The naming convention of controllers favors pluralization of the last
word in the controller’s name, although it is not strictly required
(e.g. ApplicationController). For example, ClientsController is
preferable to ClientController, SiteAdminsController is
preferable to SiteAdminController or SitesAdminsController, and
so on.
NOTE: The controller naming convention differs from the naming convention of models, which are expected to be named in singular form.
With strong parameters, request input parameters can be prevented from being used in Model mass assignments until they have been permitted. This means that you can make a conscious decision about which attributes to permit for mass update. This is a security measure to help prevent accidentally allowing users to update sensitive model attributes, and is an alternative/supplement to guarded attributes, which can sometimes be annoying to deal with in backend, non-user-based coding.
In addition, parameters can be marked as required and will flow through a predefined exception flow that will result in a 400 Bad Request being returned if not all required parameters are passed in.

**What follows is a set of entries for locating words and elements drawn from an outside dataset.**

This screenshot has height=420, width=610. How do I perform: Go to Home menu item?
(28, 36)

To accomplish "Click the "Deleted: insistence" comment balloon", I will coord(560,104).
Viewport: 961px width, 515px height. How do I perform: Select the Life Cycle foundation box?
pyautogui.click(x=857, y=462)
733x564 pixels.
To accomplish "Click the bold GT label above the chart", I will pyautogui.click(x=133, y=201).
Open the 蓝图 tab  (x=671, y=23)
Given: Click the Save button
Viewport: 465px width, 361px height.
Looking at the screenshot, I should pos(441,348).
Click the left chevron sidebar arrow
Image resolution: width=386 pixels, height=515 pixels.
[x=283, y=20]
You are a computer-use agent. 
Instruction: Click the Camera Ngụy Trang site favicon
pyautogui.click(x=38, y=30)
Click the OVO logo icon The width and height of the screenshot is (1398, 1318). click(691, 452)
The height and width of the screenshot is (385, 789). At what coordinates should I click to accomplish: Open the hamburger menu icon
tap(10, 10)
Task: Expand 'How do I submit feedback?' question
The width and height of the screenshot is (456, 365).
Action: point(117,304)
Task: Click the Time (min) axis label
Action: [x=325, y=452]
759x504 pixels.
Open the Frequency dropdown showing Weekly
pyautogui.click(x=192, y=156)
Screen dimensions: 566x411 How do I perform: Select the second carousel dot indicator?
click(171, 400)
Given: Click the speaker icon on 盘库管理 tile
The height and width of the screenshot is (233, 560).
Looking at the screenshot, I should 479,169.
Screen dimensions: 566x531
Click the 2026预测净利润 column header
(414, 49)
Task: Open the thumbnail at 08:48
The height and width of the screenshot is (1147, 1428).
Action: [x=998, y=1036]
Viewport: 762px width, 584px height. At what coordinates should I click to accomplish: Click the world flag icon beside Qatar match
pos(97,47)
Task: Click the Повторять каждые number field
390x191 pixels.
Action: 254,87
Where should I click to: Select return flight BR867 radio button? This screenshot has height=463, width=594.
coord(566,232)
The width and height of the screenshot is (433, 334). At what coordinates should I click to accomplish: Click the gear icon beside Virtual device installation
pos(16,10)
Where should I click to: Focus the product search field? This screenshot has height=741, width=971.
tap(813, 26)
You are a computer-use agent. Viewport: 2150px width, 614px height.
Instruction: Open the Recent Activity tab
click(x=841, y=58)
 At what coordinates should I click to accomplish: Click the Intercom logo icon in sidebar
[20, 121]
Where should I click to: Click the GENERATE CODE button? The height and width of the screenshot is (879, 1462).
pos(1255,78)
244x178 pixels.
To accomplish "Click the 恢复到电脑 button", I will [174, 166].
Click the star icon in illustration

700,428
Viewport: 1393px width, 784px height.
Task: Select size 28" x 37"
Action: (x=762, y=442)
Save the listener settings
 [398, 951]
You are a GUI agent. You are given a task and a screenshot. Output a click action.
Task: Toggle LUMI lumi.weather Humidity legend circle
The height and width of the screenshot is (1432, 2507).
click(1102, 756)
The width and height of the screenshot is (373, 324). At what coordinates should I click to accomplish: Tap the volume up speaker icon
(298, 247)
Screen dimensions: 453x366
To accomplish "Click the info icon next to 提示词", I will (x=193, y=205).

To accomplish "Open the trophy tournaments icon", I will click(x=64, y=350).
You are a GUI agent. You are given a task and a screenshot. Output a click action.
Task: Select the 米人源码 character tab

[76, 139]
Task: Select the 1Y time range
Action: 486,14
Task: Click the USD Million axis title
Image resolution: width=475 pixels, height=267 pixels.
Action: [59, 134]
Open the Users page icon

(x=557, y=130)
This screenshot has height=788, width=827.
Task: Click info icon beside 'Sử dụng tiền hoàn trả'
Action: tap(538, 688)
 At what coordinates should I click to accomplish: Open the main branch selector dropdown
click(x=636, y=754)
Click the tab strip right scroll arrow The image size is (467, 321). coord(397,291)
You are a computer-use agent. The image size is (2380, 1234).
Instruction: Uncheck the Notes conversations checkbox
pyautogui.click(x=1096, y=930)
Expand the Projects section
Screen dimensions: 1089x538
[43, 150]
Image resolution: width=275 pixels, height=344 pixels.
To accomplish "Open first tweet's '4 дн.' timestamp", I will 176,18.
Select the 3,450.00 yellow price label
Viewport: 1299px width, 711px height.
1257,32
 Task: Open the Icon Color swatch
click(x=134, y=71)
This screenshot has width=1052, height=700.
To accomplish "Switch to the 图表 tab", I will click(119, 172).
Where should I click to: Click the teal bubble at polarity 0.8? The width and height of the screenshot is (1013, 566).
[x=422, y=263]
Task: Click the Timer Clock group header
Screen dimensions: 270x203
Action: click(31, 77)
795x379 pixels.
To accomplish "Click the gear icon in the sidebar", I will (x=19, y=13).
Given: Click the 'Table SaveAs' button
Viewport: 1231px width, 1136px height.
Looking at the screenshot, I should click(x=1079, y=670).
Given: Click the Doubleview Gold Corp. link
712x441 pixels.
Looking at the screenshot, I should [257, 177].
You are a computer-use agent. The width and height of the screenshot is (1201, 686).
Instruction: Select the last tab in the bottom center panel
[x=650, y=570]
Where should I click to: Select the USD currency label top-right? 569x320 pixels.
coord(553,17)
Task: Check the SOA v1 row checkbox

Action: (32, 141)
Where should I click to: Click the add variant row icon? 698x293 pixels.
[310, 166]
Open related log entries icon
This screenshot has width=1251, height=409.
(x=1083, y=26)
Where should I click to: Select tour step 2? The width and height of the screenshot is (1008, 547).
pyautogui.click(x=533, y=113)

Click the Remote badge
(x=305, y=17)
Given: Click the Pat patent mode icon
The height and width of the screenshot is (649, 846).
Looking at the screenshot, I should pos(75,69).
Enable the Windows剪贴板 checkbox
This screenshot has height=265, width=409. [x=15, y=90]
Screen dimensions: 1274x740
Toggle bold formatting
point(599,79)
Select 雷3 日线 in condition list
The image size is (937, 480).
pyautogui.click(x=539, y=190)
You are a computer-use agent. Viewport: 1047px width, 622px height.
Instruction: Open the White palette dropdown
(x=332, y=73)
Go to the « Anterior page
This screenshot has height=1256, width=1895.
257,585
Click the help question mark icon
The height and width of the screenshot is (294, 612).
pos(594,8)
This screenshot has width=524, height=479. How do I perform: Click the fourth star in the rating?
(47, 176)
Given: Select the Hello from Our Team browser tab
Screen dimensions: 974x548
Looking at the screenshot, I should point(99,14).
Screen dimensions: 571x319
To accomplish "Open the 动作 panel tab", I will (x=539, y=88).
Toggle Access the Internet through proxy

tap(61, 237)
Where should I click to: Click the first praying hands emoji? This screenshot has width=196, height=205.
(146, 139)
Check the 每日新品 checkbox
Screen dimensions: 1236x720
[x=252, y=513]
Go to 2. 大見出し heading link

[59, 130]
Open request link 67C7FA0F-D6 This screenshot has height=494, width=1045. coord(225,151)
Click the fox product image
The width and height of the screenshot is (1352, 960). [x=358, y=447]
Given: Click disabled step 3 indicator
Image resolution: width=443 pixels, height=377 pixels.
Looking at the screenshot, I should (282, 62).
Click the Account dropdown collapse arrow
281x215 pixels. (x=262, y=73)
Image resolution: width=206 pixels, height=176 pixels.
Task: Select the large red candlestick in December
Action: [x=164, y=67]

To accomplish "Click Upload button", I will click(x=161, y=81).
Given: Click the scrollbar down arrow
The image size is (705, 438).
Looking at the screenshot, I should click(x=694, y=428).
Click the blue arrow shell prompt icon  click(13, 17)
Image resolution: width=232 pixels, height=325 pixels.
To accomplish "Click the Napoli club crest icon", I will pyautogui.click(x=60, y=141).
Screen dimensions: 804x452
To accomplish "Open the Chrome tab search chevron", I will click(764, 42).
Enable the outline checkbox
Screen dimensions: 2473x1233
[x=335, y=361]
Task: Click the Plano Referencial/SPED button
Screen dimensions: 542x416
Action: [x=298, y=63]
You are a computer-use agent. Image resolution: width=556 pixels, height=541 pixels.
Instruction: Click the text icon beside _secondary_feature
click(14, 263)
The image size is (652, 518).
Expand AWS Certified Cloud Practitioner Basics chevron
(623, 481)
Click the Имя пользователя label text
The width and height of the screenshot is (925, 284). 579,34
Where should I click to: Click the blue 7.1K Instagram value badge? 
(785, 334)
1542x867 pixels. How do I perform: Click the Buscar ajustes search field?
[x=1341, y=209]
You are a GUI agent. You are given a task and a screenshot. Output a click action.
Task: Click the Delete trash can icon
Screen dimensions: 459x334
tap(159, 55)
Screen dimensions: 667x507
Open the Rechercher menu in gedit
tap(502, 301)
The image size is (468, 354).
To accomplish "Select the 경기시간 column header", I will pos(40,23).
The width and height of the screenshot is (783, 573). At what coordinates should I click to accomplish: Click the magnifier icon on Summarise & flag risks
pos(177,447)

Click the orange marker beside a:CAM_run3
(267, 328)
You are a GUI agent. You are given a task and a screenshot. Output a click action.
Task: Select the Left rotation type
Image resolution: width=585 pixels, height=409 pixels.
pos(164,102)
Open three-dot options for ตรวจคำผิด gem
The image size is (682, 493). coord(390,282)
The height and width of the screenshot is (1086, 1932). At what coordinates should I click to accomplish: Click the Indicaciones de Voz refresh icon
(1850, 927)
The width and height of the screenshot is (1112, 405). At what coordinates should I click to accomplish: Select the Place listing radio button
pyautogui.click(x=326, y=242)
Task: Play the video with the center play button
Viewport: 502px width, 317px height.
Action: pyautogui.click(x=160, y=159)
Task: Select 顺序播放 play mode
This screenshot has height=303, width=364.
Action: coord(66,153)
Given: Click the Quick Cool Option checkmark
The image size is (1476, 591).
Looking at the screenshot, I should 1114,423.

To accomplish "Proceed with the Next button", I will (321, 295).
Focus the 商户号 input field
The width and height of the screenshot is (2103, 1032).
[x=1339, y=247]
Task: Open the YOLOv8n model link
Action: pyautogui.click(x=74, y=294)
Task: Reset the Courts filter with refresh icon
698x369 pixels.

class PeopleController extends Controller
/**
* This will pass with flying colors as long as there's a person key
* in the parameters, otherwise it'll raise an exception, which will get
* caught by the framework and turned into a 400 Bad Request error.
*/
public function update() {
$person = People::find(request('id'));
$person->updateOrFail($this->personParams());
return redirect()->path($person);
}
private function personParams() {
/**
* Using a private method to encapsulate the permissible parameters
* is just a good pattern since you'll be able to reuse the same
* permit list between store and update. Also, you can specialize
* this method with per-user checking of permissible attributes.
*/
return $this->params()->require('person')->permit(['name', 'age']);
}
}
Calling permit like:
$params->permit('id');
permits the specified key (id) for inclusion if it appears in $params and
it has a permitted scalar value associated. Otherwise, the key is going
to be filtered out, so arrays/hashes, or any other objects cannot be
injected.
The permitted scalar types are string, int, float, bool,
UploadedFile, and null.
To declare that the value in $params must be an array of permitted
scalar values, map the key to an empty array:
$params->permit(['id' => []]);
Sometimes it is not possible or convenient to declare the valid keys of
a hash parameter or its internal structure. Just map to an instance of AnyStructure:
$params->permit(['preferences' => new AnyStructure()]);
but be careful because this opens the door to arbitrary input. In this
case, permit ensures values in the returned structure are permitted
scalars and filters out anything else.
You can also use permit on nested parameters, like:
$params->permit([
'name',
'emails' => [],
'friends' => [
[
'name',
'family' => ['name'],
'hobbies' => []
]
]
])
This declaration permits the name, emails, and friends
attributes. It is expected that emails will be an array of permitted
scalar values, and that friends will be an array of resources with
specific attributes: they should have a name attribute (any
permitted scalar values allowed), a hobbies attribute as an array of
permitted scalar values, and a family attribute which is restricted
to having a name (any permitted scalar values allowed here, too).
You may want to also use the permitted attributes in your create
action. This raises the problem that you can’t use require on the
root key because, normally, it does not exist when calling create:
/**
* using `fetch` you can supply a default and use
* the Strong Parameters API from there.
*/
$params->fetch('blog', [])->permit('title', 'author');
The model class trait NestedAttributes allows you to update and destroy
associated records. This is based on the id and _destroy parameters:
// permit id and _destroy
$params->require('author')
->permit(['name', 'books_attributes' => [['title', 'id', '_destroy']]]);
Imagine a scenario where you have parameters representing a product name, and a hash of arbitrary data associated with that product, and you want to permit the product name attribute and also the whole data hash:
private function productParams()
$this->params()->require('product')->permit(['name', 'data': new AnyStructure]);
end
The strong parameter API was designed with the most common use cases in mind. It is not meant as a silver bullet to handle all of your parameter filtering problems. However, you can easily mix the API with your own code to adapt to your situation.